In the early twentieth century, eugenics was a rapidly growing and accepted science in the world of the intellectuals. Thanks to money and support from the rich and powerful, most major universities had programs for eugenics research and many organizations worked to sway public opinion in favor of its teachings. Thanks to the idea of eugenics, the wealthy and successful no longer had to feel bad for those beneath them, for their right to their stations in life was preordained by evolution and provable by science. After all, if two wealthy and successful people had a child, wouldn’t that child also turn out to be wealthy and successful? Such was the popular thinking of the time. Of course, not all people were quite so convinced by such so-called research, but you can probably guess which side got the lion’s share of the research funding.
As part of the so-called great leap forward, many pro-eugenic scientists and organizations began pushing for policies that would put their beliefs into practice. The first target were the mentally handicapped and insane. As studies began to show that mental illness could be passed down to later generations, laws began to be passed allowing for the forced sterilization of those in state mental institutions. One of the first countries to adopt such policies was the United States, with California at the forefront of new eugenic laws, but such policies quickly spread across most of the developed world. Eugenics was seen as a progressive cause, with its main opponent being the Catholic church, which ironically argued against the movement on the basis that the body was sacred and that control of one’s body should lie with the individual. In some countries, including some U.S. states, sterilization policies were eventually expanded to include people with low IQs, criminals, and in some cases those born with genetic physical disabilities.

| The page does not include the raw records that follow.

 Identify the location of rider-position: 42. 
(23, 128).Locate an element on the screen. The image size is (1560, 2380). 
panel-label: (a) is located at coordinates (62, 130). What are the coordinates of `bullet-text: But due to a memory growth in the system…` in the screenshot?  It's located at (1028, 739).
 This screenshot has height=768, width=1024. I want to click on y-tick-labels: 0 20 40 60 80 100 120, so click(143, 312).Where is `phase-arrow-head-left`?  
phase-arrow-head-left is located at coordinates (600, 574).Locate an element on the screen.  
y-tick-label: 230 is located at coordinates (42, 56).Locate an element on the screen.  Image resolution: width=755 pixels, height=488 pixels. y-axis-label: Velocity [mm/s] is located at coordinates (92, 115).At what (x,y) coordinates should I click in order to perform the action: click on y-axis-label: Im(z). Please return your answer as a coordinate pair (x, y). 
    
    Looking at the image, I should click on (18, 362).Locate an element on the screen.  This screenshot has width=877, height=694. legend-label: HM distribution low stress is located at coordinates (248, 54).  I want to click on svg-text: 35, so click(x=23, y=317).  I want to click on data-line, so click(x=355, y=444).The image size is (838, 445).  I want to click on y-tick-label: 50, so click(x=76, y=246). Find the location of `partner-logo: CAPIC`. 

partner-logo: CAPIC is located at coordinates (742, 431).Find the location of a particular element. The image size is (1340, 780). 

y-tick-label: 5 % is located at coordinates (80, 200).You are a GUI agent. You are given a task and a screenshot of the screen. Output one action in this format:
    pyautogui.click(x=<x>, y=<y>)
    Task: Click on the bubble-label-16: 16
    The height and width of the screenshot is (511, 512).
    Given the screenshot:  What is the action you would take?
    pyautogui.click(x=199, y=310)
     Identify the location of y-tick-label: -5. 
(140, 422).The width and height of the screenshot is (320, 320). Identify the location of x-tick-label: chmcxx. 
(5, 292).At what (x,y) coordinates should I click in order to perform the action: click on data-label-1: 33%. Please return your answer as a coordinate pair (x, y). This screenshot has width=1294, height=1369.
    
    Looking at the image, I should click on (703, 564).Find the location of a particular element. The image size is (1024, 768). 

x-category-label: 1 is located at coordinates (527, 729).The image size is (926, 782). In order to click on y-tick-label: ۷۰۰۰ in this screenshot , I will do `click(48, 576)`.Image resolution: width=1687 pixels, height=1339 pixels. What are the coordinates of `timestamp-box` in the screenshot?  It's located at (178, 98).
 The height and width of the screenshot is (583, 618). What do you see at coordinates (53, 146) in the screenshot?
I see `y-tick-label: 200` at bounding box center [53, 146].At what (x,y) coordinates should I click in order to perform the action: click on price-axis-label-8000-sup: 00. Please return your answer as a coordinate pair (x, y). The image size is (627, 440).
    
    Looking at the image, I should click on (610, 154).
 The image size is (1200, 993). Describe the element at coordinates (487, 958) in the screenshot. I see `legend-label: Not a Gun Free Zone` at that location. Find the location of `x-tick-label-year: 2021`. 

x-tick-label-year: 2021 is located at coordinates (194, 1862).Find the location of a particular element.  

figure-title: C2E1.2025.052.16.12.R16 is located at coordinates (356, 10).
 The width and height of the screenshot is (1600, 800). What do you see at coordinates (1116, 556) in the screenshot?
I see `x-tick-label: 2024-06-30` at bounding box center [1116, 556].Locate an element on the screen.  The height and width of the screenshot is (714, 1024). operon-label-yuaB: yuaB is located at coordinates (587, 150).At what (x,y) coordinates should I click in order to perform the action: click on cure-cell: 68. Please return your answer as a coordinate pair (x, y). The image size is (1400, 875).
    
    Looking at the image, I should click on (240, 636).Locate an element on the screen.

As time went on, the eugenics movement quickly expanded to judging entire groups of people as inferior rather than just certain individuals. According to research just as flawed as everything else the eugenicists produced, entire races of people were genetically inferior, as could be shown by their level of economic development. It should come as no surprise which racial groups got the shitty end of that stick. Such racist beliefs had been around long before eugenics, but with the so-called trials of scientific rigor suddenly applied, it became much more okay to push through some truly shitty laws and policies.
What followed was a truly insane amount of circular thinking. For most countries in Europe and North America, the widespread belief in eugenics raised concerns over racial purity. These claims were used to pass numerous racist, segregationist, and anti-immigrant laws. The purpose of these laws was to keep the blood lines of the so-called Nordic race, people whose ancestors came from western and northern Europe, as pure as possible. It was all exactly as fucked up as it sounds. Similar policies were followed in Japan, though of course those policies focused on the idea of the genetic superiority of Japanese people over everybody else. In Brazil, things took a decidedly different turn, with the dominant white minority enacting eugenic policies meant to encourage intermarriage in order to breed out the declared bad traits of the black population. Similar policies were enacted in Australia regarding its aborigine population.
As the idea of eugenics became more mainstream throughout the developed world, its claims became much more widely believed. Raising the quality of a country’s genetic stock was seen as paramount for not only its continued existence, but for the overall success of humankind. The embracing of eugenics was seen as the final shaking off of the old rituals of the past in order to embrace the shining golden age of a scientific future. It was seen as human civilization breaking itself free of the shackles of the natural world, taking control of its own evolution. Those deemed unfit would be left behind, the harm to them not mattering since they were of inferior stock anyways. Few other ideas have ever sprouted so much evil.